Trump s'attire les foudres des conservateurs en atténuant son discours sur l'avortement

Donald Trump est accusé par les conservateurs d'avoir trahi le mouvement anti-avortement en ajustant son positionnement sur ce thème clé de l'élection présidentielle américaine afin de contrer les attaques de sa rivale démocrate Kamala Harris. Le candidat républicain se vante souvent d'avoir, par sa nomination de trois juges conservateurs à la Cour suprême, permis l'annulation en juin 2022 de la garantie constitutionnelle du droit à l'avortement.

Mais face aux critiques répétées des démocrates, et au soutien d'une majorité de l'opinion publique au droit à l'avortement, l'ancien président veille désormais à se présenter en défenseur des «droits reproductifs». «Mon administration sera formidable pour les femmes et leurs droits reproductifs», a-t-il assuré sur son réseau Truth Social, la semaine passée, peu après que Kamala Harris eut reproché aux républicains d'«avoir perdu la tête» sur le droit à l'avortement lors d'un discours passionné clôturant la convention démocrate à Chicago. Ce qui lui a été vivement reproché par des médias conservateurs. «L'abandon par Trump des “pro-vie” est total», a fustigé le magazine National Review, en référence à la manière dont les groupes anti-avortement se désignent. 

Cette phrase est «la pire déclaration» de Donald Trump depuis qu'il s'est lancé dans sa première candidature à la Maison Blanche en 2015, a lui condamné Jeremy Boreing, le co-fondateur du site The Daily Wire, déplorant qu'il soit «philosophiquement malléable». Il est «difficile de ne pas l'interpréter autrement que comme une déclaration réellement “pro-choix”» (formule utilisée pour désigner les défenseurs du droit à l'avortement), a abondé Philip Klein, de la National Review. «Selon l'acception courante du terme, si vous soutenez les droits reproductifs, cela signifie que vous voulez un accès élargi à l'avortement», a-t-il considéré.

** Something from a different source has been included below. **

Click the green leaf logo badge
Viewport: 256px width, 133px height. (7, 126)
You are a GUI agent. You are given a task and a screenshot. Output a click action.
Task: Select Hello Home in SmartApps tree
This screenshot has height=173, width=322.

Jouer sur les deux tableaux

Si le républicain a maintes fois changé de position sur l'interruption volontaire de grossesse (IVG) au cours des ans, ses nominations de juges acquis aux thèses conservatrices ont amené à l'annulation de l'arrêt Roe v. Wade de 1973, qui accordait aux Américaines un droit fédéral à l'avortement. Ce séisme politique en a fait un héros aux yeux du mouvement anti-avortement, composante majeure de l'électorat conservateur depuis des décennies. «J'ai réussi à tuer Roe v. Wade», écrivait-il l'an dernier sur Truth Social. «Sans moi, le mouvement “pro-vie” n'aurait pas cessé de perdre.»

Mais depuis, le sujet est devenu un fardeau électoral pour le Parti républicain, et a poussé nombre d'électeurs dans les bras des démocrates, qui ont promis de rétablir à l'échelle nationale ce droit. Dans le même temps, le mouvement anti-avortement appelle, lui, Trump à aller plus loin, certains s'attaquant aux traitements de fertilité comme la fécondation in vitro (FIV) et d'autres militants pour une impopulaire interdiction nationale de l'IVG. L'ex-président, qui espère se faire réélire en novembre, a donné l'impression de vouloir jouer sur les deux tableaux. Il a ainsi évité de se positionner sur une interdiction nationale en répétant que la décision incombe à chaque État. Et il s'est dit jeudi en faveur d'un remboursement des FIV afin que les Américains puissent avoir «davantage de bébés», ajoutant même dans une interview que l'actuel délai de six semaines pour avorter en Floride, l'État où il réside, était «trop court».

Mais, dans le même temps, il a accusé Harris et les démocrates à plusieurs reprises de vouloir «exécuter» des bébés. Ce positionnement ambigu et changeant ne fera qu'«aliéner un peu plus les pro-vie et diviser son propre parti, sans rien faire pour convaincre les gens qui sont pro-choix», estime Philip Klein de la National Review. Si les conservateurs ainsi déçus ne se mettront pas à voter pour Kamala Harris, Donald Trump risque de se mettre à dos une partie de son électorat le plus fidèle. «Notre cause est bien plus importante (...) que Donald Trump», souligne pour l'AFP Marjorie Dannenfelser, présidente de l'organisation anti-avortement Susan B. Anthony Pro-Life America. «Elle façonnera le (Parti républicain) au-delà de cette période Trump.»